Sean glanced at his watch. “We need to get out of here,” he said. “That little stunt you pulled downstairs is likely to have them looking for a practical joker.”

My father reached towards the keyboard again, but Sean leaned across him and switched on the printer. “Print it all out and we’ll take it with us,” he said. “Mrs. Lee will be able to testify how much of it is false.”

For a moment, my father looked scandalized at the thought of actually stealing a patient’s records. Then I saw the realization hit that the originals had been stolen well before he’d been anywhere near them.

A watched printer, like a watched kettle, takes forever to boil. This one looked modern but might as well have been a monk with a quill pen dipped in ink for all the time it took to go through its start-up routine and begin spitting out the pages. Just as the last one settled into the catch tray, the phone on the desk began to ring.

My father glanced up. “They’re on the ball,” he said tightly. “They must have the file flagged on the EMR and they’re checking up on who’s accessing it.”

Sean snatched the papers out of the printer. “Okay, we’re out of here,” he said to my father. “You may as well leave the computer on—they already know we’ve been in there.” He jerked his head to me. “I’ll take him out the way we came in. You get your mother and meet us, okay?”

I nodded and opened the door a crack as if expecting to see security men rushing to detain us. The corridor outside was deserted.

I slipped through the gap and made for the nearest staircase, taking it at a run and jumping the last few steps onto each half landing as I went, heedless of the residual bruises from my taxi encounter. After the first couple of flights my left leg started complaining bitterly at this treatment, but I ignored it.

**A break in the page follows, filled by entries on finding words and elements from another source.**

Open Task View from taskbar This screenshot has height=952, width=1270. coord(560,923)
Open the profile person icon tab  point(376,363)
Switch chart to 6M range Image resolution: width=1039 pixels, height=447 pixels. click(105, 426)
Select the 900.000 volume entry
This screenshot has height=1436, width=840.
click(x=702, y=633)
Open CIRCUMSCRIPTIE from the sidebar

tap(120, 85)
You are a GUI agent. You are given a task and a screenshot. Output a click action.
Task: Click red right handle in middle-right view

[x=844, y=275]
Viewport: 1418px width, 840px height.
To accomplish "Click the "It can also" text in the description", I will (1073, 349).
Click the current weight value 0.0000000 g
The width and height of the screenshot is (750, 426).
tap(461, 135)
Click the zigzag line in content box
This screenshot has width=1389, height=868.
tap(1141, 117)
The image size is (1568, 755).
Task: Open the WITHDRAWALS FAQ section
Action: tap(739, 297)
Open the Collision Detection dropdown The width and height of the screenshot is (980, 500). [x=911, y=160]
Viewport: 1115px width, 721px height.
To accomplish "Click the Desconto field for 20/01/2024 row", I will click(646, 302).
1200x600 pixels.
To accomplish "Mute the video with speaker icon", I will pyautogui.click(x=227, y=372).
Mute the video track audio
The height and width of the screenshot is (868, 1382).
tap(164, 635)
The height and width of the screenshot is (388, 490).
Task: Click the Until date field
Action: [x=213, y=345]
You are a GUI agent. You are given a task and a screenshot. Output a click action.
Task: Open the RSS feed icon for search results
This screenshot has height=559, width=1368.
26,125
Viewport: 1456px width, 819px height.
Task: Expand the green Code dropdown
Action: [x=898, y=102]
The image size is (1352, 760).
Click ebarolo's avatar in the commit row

I reached the ER and spotted my mother sitting in the waiting area, pretending to leaf through a magazine. She looked tense and awkward, but so did everyone else there. They all looked up when I hurried into view.

“Ma’am, would you come with me, please?” I said in my best generic East Coast drawl.

I didn’t have to feign the urgency in my voice, nor she the way her face paled at my words, but nobody watching saw anything amiss. Some even threw her sympathetic glances as she jumped to her feet and followed me out.

“What it is?” she said as soon as we were out of earshot. “Where’s Richard?”

“He’s fine,” I said. “We got what we came for, but they know we’re here.”

I was aware of a tension in my chest that had nothing to do with running down a flight of stairs. We’d pushed our luck coming here to begin with, and were pushing it even further with every minute we stayed. If anything, the disguises made it worse, like being caught out of uniform behind enemy lines. As if it made the difference between being treated as a legit prisoner of war, or being shot outright as a spy.